Nessa batalha o que fica escondido é justamente a miséria da
saúde pública e a cada dia mais voraz investida do mundo privado sobre o que deveria
ser um direito. As relações de produção criadas no sistema capitalista tornaram
a vida mesma um espaço para a compra e venda. Há uma indústria de alimentos que
promove a doença, há uma indústria de remédios que vende o paliativo para a
doença criada e há os serviços de saúde que oferecem a ilusão da cura, num
círculo vicioso de oferta de "mercadorias". Nesse mundo só pode
existir o cidadão-cliente, ou seja, aquele que paga pelas coisas. Os que não
podem pagar são não-seres, inúteis no jogo, completamente dispensáveis, valendo
algo apenas quando são evocados para garantir os recursos públicos que
sustentam o lucro privado.
Essa semana, na terça-feira, o Conselho dará seu veredito e
ele não será surpresa. Como a consulta institucional feita para ouvir a comunidade
não é considerada "deliberativa" ela sequer será levada em conta,
ainda que 70% da comunidade tenha dito não. Na UFSC, as "consultas"

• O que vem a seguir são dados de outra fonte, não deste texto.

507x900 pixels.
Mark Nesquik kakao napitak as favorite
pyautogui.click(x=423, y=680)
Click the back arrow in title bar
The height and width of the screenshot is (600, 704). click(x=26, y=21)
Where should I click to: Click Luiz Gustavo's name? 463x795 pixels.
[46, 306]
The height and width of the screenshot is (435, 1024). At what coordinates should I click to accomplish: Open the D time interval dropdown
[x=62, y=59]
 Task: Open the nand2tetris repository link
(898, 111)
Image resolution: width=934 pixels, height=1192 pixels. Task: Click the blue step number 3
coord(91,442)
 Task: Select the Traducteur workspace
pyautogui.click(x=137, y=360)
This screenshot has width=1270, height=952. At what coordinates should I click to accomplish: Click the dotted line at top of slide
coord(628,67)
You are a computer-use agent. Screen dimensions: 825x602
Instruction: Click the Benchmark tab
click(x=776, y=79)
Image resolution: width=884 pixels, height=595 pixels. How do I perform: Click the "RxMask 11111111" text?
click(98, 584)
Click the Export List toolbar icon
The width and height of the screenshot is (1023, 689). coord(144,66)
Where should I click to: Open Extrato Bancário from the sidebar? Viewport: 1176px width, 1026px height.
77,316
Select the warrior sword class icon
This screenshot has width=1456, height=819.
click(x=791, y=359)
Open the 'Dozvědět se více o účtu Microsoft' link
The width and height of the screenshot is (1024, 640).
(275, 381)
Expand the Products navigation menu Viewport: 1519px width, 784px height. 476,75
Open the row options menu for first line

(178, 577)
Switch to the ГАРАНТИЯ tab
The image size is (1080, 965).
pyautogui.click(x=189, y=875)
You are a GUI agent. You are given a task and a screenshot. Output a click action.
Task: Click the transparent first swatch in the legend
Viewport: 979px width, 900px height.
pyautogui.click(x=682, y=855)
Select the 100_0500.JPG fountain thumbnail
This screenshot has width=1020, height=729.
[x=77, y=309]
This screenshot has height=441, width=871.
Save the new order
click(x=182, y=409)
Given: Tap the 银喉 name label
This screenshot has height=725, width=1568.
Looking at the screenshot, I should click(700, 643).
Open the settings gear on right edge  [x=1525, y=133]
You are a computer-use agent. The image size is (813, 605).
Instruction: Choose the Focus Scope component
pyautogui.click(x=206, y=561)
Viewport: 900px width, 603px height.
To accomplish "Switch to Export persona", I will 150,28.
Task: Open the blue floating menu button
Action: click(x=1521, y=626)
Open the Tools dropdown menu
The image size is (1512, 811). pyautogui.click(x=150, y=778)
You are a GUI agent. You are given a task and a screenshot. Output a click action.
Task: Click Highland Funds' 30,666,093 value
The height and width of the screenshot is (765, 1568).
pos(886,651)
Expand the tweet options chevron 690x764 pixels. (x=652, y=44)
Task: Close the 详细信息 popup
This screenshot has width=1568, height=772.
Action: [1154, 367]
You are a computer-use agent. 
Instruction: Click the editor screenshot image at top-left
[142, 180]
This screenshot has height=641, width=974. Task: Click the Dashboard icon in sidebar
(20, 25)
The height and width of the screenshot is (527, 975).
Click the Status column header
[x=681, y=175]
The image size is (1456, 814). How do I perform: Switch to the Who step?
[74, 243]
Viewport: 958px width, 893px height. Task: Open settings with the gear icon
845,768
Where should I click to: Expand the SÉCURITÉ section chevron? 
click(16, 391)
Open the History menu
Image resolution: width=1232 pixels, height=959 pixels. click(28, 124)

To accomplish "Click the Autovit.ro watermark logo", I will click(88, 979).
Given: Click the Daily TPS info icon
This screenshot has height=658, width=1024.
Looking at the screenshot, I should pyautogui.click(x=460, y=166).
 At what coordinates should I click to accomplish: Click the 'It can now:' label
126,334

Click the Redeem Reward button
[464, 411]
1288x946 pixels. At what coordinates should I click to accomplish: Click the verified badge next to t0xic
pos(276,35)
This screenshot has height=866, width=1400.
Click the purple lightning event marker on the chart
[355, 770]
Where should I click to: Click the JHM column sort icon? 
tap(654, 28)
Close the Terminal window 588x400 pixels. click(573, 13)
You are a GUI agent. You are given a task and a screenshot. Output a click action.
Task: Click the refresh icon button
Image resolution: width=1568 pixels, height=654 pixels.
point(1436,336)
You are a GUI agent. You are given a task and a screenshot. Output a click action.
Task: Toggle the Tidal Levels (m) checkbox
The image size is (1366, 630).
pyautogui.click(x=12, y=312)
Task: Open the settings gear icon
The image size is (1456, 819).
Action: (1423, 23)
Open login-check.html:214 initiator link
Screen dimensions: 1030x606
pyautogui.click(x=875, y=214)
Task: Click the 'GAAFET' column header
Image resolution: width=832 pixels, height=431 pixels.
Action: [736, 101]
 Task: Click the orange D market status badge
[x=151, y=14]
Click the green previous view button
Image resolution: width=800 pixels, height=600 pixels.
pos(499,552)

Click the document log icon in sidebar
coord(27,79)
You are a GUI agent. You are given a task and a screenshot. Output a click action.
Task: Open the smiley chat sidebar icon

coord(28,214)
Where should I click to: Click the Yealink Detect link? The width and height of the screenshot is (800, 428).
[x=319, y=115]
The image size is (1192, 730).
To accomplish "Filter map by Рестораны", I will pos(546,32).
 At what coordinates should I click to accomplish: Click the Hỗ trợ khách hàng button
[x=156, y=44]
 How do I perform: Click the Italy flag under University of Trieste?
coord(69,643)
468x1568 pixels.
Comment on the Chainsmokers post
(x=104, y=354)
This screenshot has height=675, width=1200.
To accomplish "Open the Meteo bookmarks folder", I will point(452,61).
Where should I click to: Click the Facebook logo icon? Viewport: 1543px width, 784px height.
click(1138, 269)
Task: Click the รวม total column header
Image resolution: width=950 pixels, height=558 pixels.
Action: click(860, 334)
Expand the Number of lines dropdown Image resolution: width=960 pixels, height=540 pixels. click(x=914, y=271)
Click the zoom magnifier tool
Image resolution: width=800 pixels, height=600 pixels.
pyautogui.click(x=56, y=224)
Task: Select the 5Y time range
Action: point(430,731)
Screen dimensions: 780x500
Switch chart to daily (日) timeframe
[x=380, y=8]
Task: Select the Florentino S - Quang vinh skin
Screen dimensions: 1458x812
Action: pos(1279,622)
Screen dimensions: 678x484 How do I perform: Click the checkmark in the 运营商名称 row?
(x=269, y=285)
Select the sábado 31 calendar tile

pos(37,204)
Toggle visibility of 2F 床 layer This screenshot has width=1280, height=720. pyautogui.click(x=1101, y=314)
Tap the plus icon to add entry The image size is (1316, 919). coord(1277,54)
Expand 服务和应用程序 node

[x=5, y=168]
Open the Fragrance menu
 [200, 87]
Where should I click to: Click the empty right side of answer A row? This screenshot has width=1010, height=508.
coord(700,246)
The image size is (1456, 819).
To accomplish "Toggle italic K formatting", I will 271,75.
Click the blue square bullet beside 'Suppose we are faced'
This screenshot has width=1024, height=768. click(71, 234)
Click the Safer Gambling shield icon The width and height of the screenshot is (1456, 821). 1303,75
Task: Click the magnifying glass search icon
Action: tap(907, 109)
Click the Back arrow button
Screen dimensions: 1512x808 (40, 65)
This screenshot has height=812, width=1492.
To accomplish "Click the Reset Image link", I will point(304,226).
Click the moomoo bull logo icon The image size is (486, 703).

só são legais quando interessam a maioria dos professores, como é o caso das
eleições para reitor que também são consultas informais, mas sempre
respeitadas. Já no caso do HU, não. Ela é só consulta e ainda "teve muita
abstenção", como lembrou o relator. A lei de Ricúpero em ação. "Se é
bom pra nós, acatamos, se não é, escondemos". E assim segue a nave da
UFSC.
Para os que discutiram com seriedade durante mais de sete
anos a proposta da Ebserh, realizando seminários, encontros, debates e
consultas, restará a amarga sensação de serem os "arautos da desgraça",
ou seja, aqueles que gritam na montanha sobre os males que virão, e que não são
ouvidos ou críveis. A república dos filósofos votará pela adesão e o HU deixará
ser administrado pela universidade. O tempo, então, dirá quem estava certo.
Pessoas há que se darão muito bem no novo sistema, é certo. Mas, serão poucos.
Aqueles que apenas contam com o serviço público para cuidar da saúde certamente
perderão.
O discurso - esse sim ideológico - de que o privado é melhor
que o público venceu entre os professores, entre os alunos da medicina e até
entre a população, porque esse é mesmo o modo de ser da ideologia. Falsa
consciência. Verdade encoberta. Poucos são aqueles que olham com vista crítica
para os serviços públicos que foram privatizados, como a telefonia por exemplo.
Todo mundo tem celular, é fato. Mas quanto custa mantê-lo e como é o serviço?
Ah, a difícil tarefa do pensamento crítico!
E assim, na terça, lá estaremos, para o que nos resta.
Falar. Deixar registrado na história que vozes contrárias existiram e lutaram.
As mesmas vozes e pessoas que estarão, de novo, na luta, quando preciso for.